How was your night cap in Norwich? Rather flattering, to tell the truth.
- How was your overnight accommodation? - She slung me out.
I don't see why you're flattered by a 12-year-old boy.
- Don't you? (Chuckles) - No, I don't.
- What's funny? - You being slung out.
He's not exactly what you call a well-rounded character, is he? Who says I'm interested in well-rounded characters? - He's an intellectual vacuum.
- Good-looking.
I didn't know you were coming to Norwich.
Why did you come, anyway? To hear your lecture.
What if you had known? Well I only knew Denise on and off, you know.
You could have phrased that more delicately.
If you think Alistair is an intellectual vacuum, then Denise must rank as an intellectual black hole.
- Must have.
- What? Must have ranked, I shan't be seeing her again.
Send her some flowers.
You're very flippant today.
- I've acquired a new branch office.
- Oh.
- Congratulations.
- Thank you.
- Do you really think he's good-looking? - Yes.
Strange taste.
- I thought you were good-looking.
- Did you? Well, yes, I suppose I was.
Anyway, about Alistair, it's because of him I'm here.
- What do you mean? - The book.
- I have to do more damn revisions.
- And you need secretarial assistance.
I'm back at the hotel, so it's proper.
Could I have, er, Sandy? - She's my secretary.
- I know, but I like her.
- Does she like you? - I shouldn't think so.
We get on.
- I'll ask her.
- Tell her.
Ask.
Yes, all right, why not? I'm battle-hardened now.
- I'll send someone else if you like.
- No, I like him.
- Why? - That's a funny question coming from you.
- You were in love with him, weren't you? - Oh, Judith's been chattering.
Well, weren't you? Well, it was a long time ago.
I wasn't in love long enough to know whether I liked him.
Well, I do.
I shouldn't really, because I don't think he likes me.
Well, off you go, then.
You two have a basis for a beautiful friendship.

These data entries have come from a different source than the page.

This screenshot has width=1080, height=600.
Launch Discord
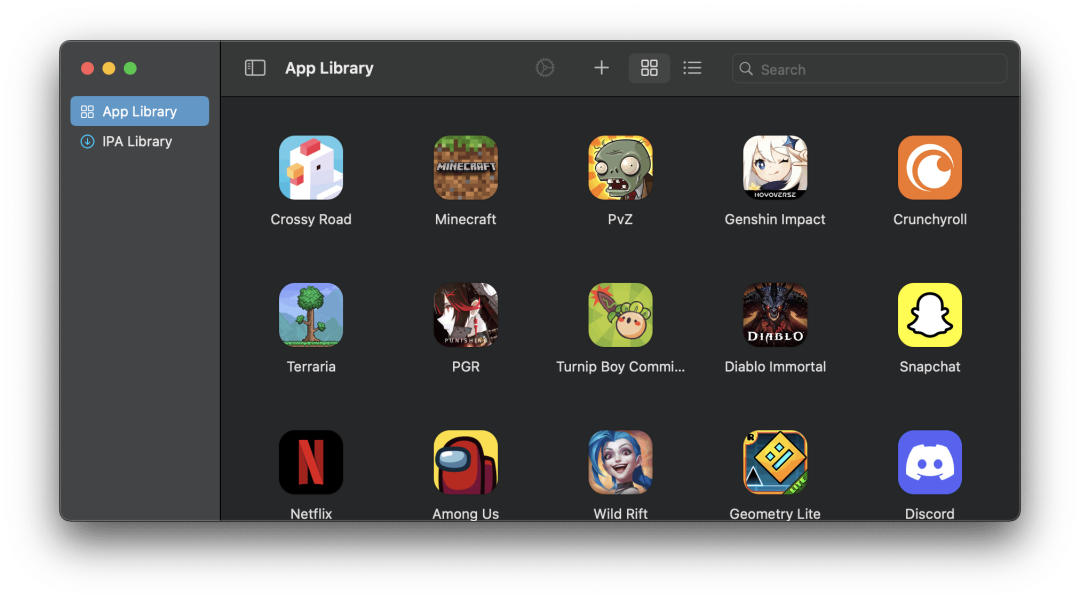pos(930,461)

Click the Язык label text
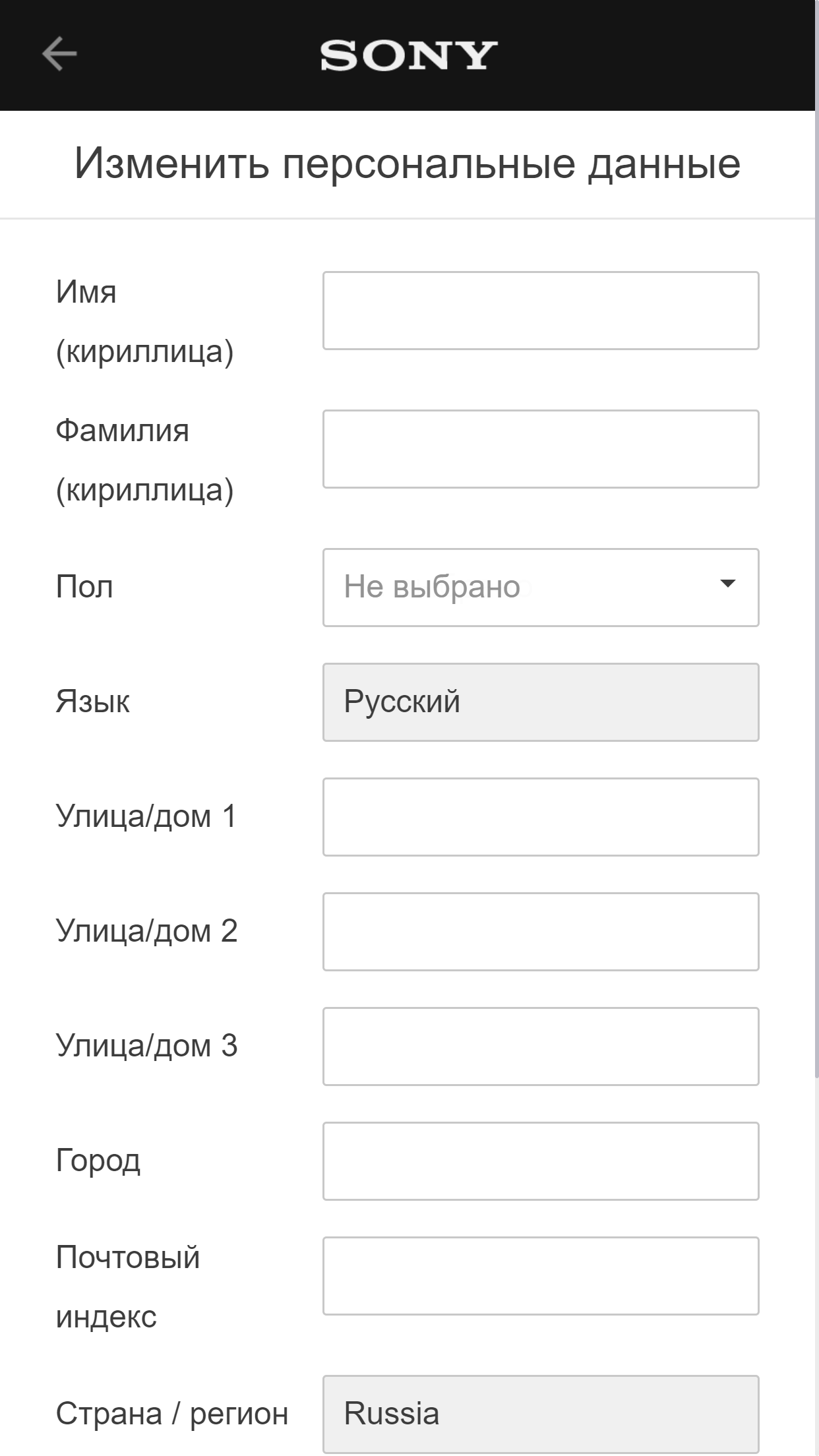pos(94,701)
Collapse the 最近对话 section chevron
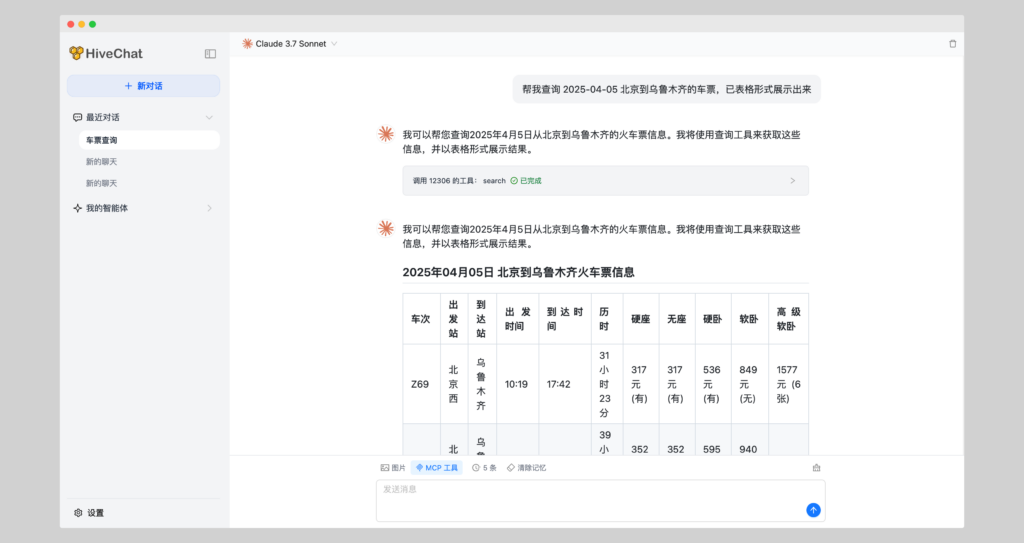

(Lionel) Page 37, I refer to a Colonel Austin.
- Yes.
- I describe him as tall.
- True.
- Right.
Now, then, add "with a moustache".
- What sort of moustache? - I don't know, a moustache.
You know, hair on the upper lip.
- Tall with a moustache.
- Correct.
- Next.
- What about his wife? - What about his wife? - Did she have a moustache? Course she didn't.
You being facetious? No, but you don't describe her at all.
She's just a blob.
"Colonel Austin's wife", poor woman.
She won't mind, she must be dead by now.
- You decided to describe everybody.
- All right, all right.
Colonel Austin's wife - I can't remember what she looked like.
- Invent.
Poetic licence.
- This isn't a work of fiction.
- I think you should say something.
All right.
"Colonel Austin's wife, whom I don't remember very well".
You can't put that.
Then put "Colonel Austin's wife, a blob".
- You're not enjoying this, are you? - Is it worth it? It's just a book, I wrote it.
Alistair talked about publishing it.
Now all I get is, "We love it, but keep on mucking about with it.
" Think of it as polishing a diamond.
That really does require a leap of the imagination.
- Where were we? - You described Colonel Austin's wife as a blob.
Leave her for a bit.
Oh, leave it all for a bit.
Look, I hate to sound like a hooker, but you are paying for my time.
Let's assume I'm resting between bouts of ecstasy.
- Would you like a mint? - No, thank you.
Miss Pargetter.
What about her? What was she like, when you first met her? Young.
Go on.
There was a warmth about her.
Oh, she had a temper, her eyes could go quite flinty.
She had that rarest of qualities.
The ability to forgive without a hint of rancour.
She never tried to be anything.
She was someone you never wanted to hurt.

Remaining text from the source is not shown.